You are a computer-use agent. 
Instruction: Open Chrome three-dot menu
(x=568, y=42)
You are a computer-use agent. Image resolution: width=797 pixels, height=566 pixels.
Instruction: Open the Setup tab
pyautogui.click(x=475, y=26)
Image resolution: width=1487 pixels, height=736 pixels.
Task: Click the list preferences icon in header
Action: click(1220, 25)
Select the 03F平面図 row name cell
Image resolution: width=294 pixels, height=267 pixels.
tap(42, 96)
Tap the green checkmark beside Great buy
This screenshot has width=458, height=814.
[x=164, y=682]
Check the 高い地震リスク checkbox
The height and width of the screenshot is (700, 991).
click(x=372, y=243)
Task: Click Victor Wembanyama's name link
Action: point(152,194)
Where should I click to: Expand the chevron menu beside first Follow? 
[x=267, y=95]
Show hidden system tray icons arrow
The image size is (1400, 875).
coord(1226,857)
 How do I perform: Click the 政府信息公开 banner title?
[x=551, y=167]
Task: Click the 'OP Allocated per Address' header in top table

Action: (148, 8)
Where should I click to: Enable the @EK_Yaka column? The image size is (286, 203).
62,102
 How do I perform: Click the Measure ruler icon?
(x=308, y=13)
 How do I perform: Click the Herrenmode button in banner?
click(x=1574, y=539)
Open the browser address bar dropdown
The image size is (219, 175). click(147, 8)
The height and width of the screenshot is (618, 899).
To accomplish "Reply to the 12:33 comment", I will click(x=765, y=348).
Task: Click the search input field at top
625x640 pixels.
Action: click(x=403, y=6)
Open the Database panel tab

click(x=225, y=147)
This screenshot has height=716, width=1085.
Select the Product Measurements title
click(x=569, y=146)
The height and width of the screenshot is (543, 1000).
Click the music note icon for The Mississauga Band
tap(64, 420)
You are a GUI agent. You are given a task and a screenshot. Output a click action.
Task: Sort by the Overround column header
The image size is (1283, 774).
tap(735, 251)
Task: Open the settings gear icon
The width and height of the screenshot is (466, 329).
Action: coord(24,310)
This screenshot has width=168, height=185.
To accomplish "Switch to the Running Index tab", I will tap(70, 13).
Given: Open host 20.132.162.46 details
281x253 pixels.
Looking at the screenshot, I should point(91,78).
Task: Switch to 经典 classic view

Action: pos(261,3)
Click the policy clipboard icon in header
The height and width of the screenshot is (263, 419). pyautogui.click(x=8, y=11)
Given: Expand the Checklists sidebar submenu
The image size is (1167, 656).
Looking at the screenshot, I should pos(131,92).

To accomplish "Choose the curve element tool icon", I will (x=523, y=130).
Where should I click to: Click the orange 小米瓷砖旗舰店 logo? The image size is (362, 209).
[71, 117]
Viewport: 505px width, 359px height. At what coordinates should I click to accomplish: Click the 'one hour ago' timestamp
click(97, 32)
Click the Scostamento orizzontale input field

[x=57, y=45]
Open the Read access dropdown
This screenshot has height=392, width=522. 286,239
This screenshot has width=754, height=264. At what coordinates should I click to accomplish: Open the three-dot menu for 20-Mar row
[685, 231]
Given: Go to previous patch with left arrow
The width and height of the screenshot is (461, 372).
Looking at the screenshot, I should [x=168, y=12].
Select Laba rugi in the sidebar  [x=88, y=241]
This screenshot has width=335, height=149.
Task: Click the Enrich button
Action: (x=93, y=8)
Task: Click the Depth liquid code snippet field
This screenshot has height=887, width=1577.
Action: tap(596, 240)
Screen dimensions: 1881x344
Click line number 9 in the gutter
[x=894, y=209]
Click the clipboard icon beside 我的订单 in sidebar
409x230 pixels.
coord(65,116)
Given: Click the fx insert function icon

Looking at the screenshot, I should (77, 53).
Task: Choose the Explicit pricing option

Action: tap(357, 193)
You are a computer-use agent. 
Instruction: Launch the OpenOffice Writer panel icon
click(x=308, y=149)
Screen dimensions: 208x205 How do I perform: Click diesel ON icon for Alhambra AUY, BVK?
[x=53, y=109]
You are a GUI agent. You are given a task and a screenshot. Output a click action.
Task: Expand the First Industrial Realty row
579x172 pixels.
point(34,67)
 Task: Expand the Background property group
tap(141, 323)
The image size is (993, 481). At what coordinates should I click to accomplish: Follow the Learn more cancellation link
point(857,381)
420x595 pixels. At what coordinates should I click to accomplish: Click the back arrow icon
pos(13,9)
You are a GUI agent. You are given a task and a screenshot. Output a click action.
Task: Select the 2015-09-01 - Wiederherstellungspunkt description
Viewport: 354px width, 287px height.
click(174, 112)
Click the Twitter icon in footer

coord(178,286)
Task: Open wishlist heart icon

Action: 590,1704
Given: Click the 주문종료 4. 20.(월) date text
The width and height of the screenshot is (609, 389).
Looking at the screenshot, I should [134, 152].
***
Reproduce the entries above exactly, every line included.

You are a computer-use agent. 
Instruction: Open Chrome three-dot menu
(x=568, y=42)
You are a computer-use agent. Image resolution: width=797 pixels, height=566 pixels.
Instruction: Open the Setup tab
pyautogui.click(x=475, y=26)
Image resolution: width=1487 pixels, height=736 pixels.
Task: Click the list preferences icon in header
Action: click(1220, 25)
Select the 03F平面図 row name cell
Image resolution: width=294 pixels, height=267 pixels.
tap(42, 96)
Tap the green checkmark beside Great buy
This screenshot has width=458, height=814.
[x=164, y=682]
Check the 高い地震リスク checkbox
The height and width of the screenshot is (700, 991).
click(x=372, y=243)
Task: Click Victor Wembanyama's name link
Action: point(152,194)
Where should I click to: Expand the chevron menu beside first Follow? 
[x=267, y=95]
Show hidden system tray icons arrow
The image size is (1400, 875).
coord(1226,857)
 How do I perform: Click the 政府信息公开 banner title?
[x=551, y=167]
Task: Click the 'OP Allocated per Address' header in top table

Action: (148, 8)
Where should I click to: Enable the @EK_Yaka column? The image size is (286, 203).
62,102
 How do I perform: Click the Measure ruler icon?
(x=308, y=13)
 How do I perform: Click the Herrenmode button in banner?
click(x=1574, y=539)
Open the browser address bar dropdown
The image size is (219, 175). click(147, 8)
The height and width of the screenshot is (618, 899).
To accomplish "Reply to the 12:33 comment", I will click(x=765, y=348).
Task: Click the search input field at top
625x640 pixels.
Action: click(x=403, y=6)
Open the Database panel tab

click(x=225, y=147)
This screenshot has height=716, width=1085.
Select the Product Measurements title
click(x=569, y=146)
The height and width of the screenshot is (543, 1000).
Click the music note icon for The Mississauga Band
tap(64, 420)
You are a GUI agent. You are given a task and a screenshot. Output a click action.
Task: Sort by the Overround column header
The image size is (1283, 774).
tap(735, 251)
Task: Open the settings gear icon
The width and height of the screenshot is (466, 329).
Action: coord(24,310)
This screenshot has width=168, height=185.
To accomplish "Switch to the Running Index tab", I will tap(70, 13).
Given: Open host 20.132.162.46 details
281x253 pixels.
Looking at the screenshot, I should point(91,78).
Task: Switch to 经典 classic view

Action: pos(261,3)
Click the policy clipboard icon in header
The height and width of the screenshot is (263, 419). pyautogui.click(x=8, y=11)
Given: Expand the Checklists sidebar submenu
The image size is (1167, 656).
Looking at the screenshot, I should pos(131,92).

To accomplish "Choose the curve element tool icon", I will (x=523, y=130).
Where should I click to: Click the orange 小米瓷砖旗舰店 logo? The image size is (362, 209).
[71, 117]
Viewport: 505px width, 359px height. At what coordinates should I click to accomplish: Click the 'one hour ago' timestamp
click(97, 32)
Click the Scostamento orizzontale input field

[x=57, y=45]
Open the Read access dropdown
This screenshot has height=392, width=522. 286,239
This screenshot has width=754, height=264. At what coordinates should I click to accomplish: Open the three-dot menu for 20-Mar row
[685, 231]
Given: Go to previous patch with left arrow
The width and height of the screenshot is (461, 372).
Looking at the screenshot, I should [x=168, y=12].
Select Laba rugi in the sidebar  [x=88, y=241]
This screenshot has width=335, height=149.
Task: Click the Enrich button
Action: (x=93, y=8)
Task: Click the Depth liquid code snippet field
This screenshot has height=887, width=1577.
Action: tap(596, 240)
Screen dimensions: 1881x344
Click line number 9 in the gutter
[x=894, y=209]
Click the clipboard icon beside 我的订单 in sidebar
409x230 pixels.
coord(65,116)
Given: Click the fx insert function icon

Looking at the screenshot, I should (77, 53).
Task: Choose the Explicit pricing option

Action: tap(357, 193)
You are a computer-use agent. 
Instruction: Launch the OpenOffice Writer panel icon
click(x=308, y=149)
Screen dimensions: 208x205 How do I perform: Click diesel ON icon for Alhambra AUY, BVK?
[x=53, y=109]
You are a GUI agent. You are given a task and a screenshot. Output a click action.
Task: Expand the First Industrial Realty row
579x172 pixels.
point(34,67)
 Task: Expand the Background property group
tap(141, 323)
The image size is (993, 481). At what coordinates should I click to accomplish: Follow the Learn more cancellation link
point(857,381)
420x595 pixels. At what coordinates should I click to accomplish: Click the back arrow icon
pos(13,9)
You are a GUI agent. You are given a task and a screenshot. Output a click action.
Task: Select the 2015-09-01 - Wiederherstellungspunkt description
Viewport: 354px width, 287px height.
click(174, 112)
Click the Twitter icon in footer

coord(178,286)
Task: Open wishlist heart icon

Action: 590,1704
Given: Click the 주문종료 4. 20.(월) date text
The width and height of the screenshot is (609, 389).
Looking at the screenshot, I should [134, 152].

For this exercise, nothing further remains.